In the first test, the centroids is initialized as random vectors, the algorithm converges after 2 steps and the result is as follow:
[ [17,9,14,3], [2,12,11,5], [13,8,16,4] ]
Where each list is a cluster and each number is the id (primary key) of a post on my blog. The result, in this case, is not accurate, since, the posts 3,5 or 14,16 or 11,12,13 should be on three distinct categories/groups.

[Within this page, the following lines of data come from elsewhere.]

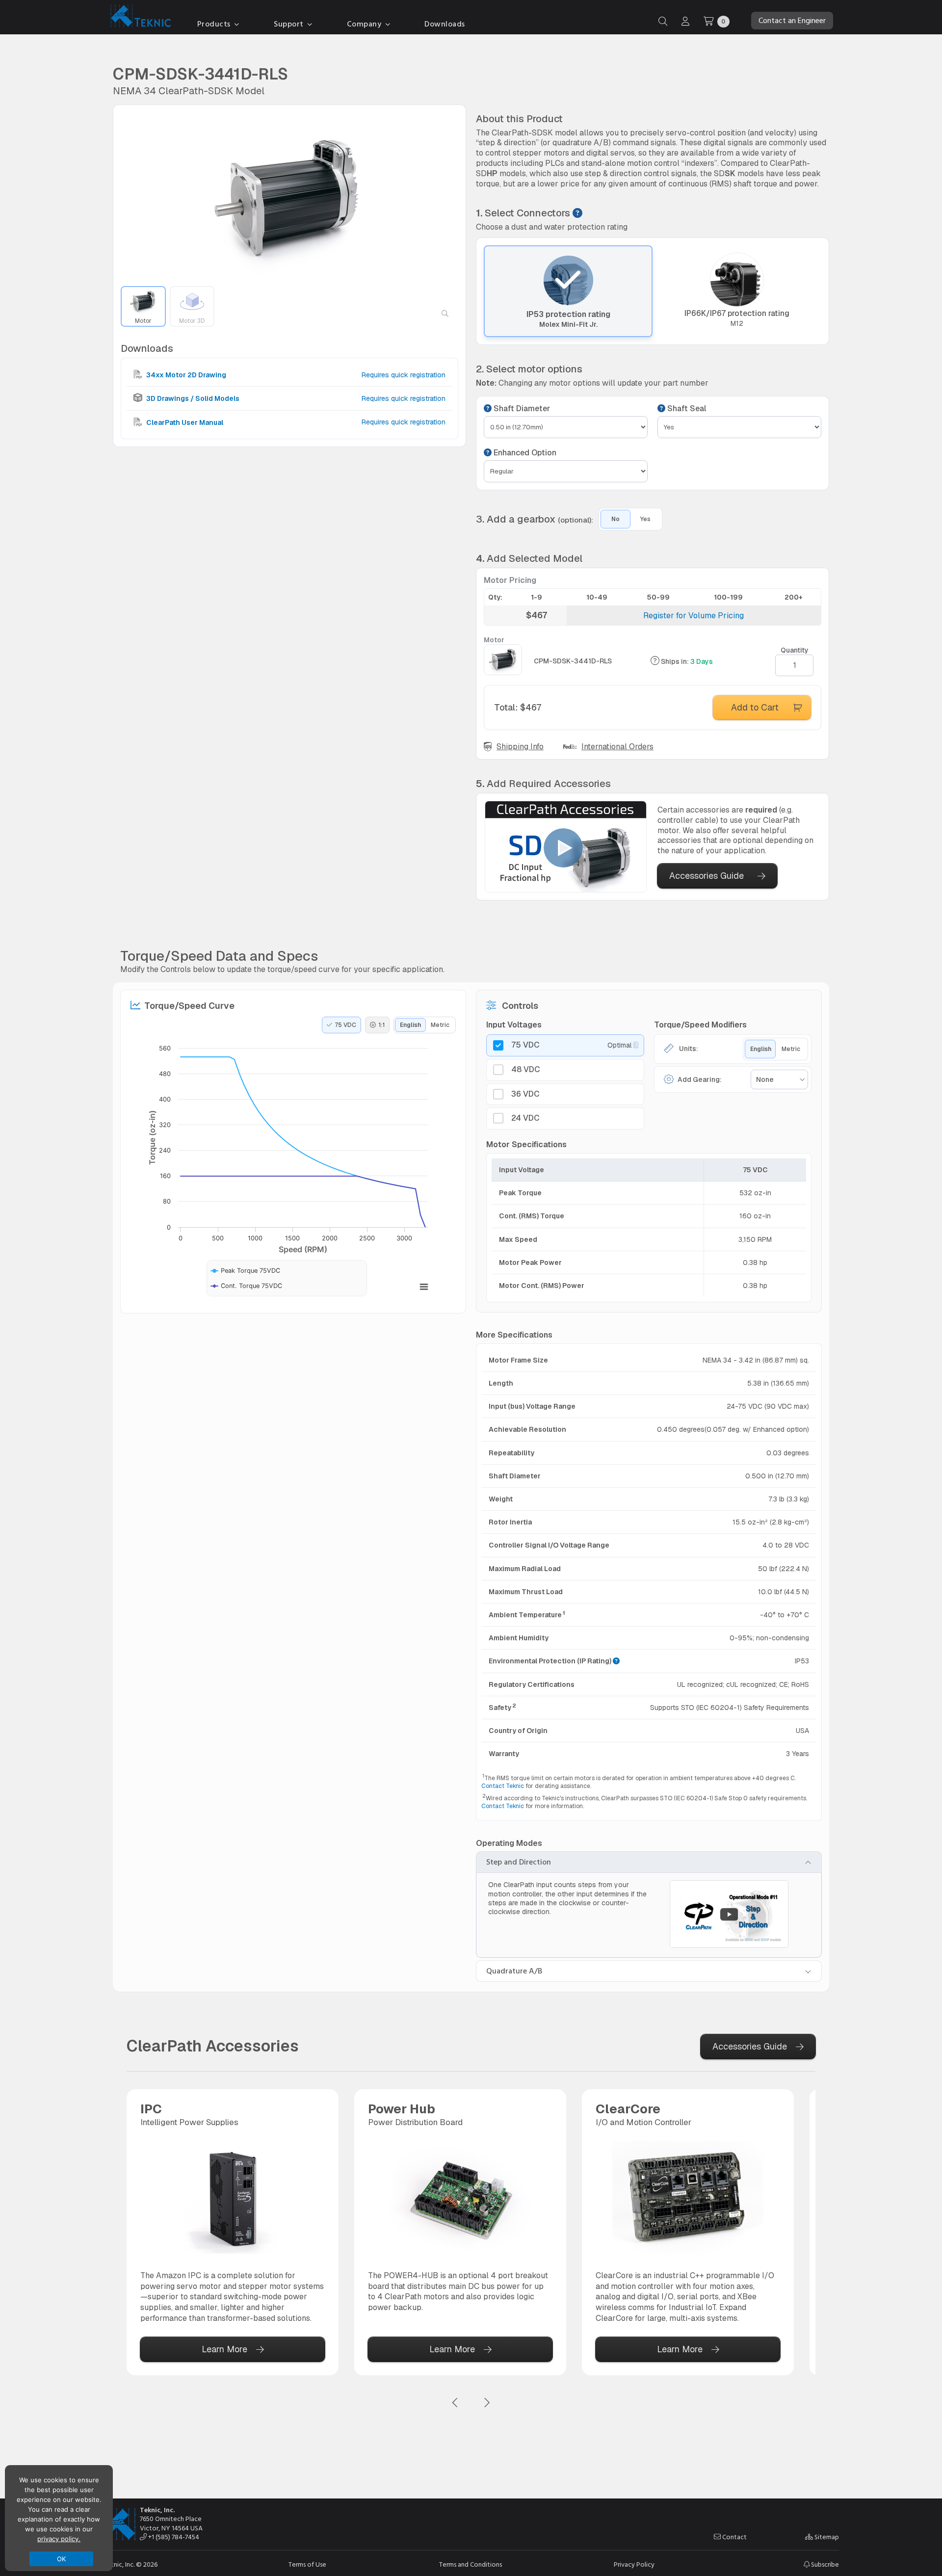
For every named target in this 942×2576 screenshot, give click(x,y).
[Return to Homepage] (138, 17)
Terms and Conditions (470, 2564)
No (615, 519)
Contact (734, 2537)
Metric (440, 1025)
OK (61, 2559)
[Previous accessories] (455, 2403)
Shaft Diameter (521, 409)
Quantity (795, 650)
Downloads (444, 24)
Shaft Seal (685, 409)
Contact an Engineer (792, 20)
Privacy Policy (634, 2564)
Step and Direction (518, 1862)
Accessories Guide (706, 875)
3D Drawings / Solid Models (192, 398)
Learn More (224, 2349)
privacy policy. (58, 2539)
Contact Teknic (502, 1786)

In the second test, the initial centroids is manually assigned to the feature vectors of three posts belong to three different categories, the algorithm converges after two steps with the result:
[ [9,8,3,2,5,4] , [13,12,11] , [14,16] ]
Which is pretty accurate regarding the content of each post in each group. So, the entire blog can be classified to three categories with the posts clustered as the result. Since there are not so many posts in my blog yet, the first test may not have enough input data to converge to a good solution. I will rerun that test when the posts on the blog increase. For now, just stick to the second solution (e.g. manually select initial centroids).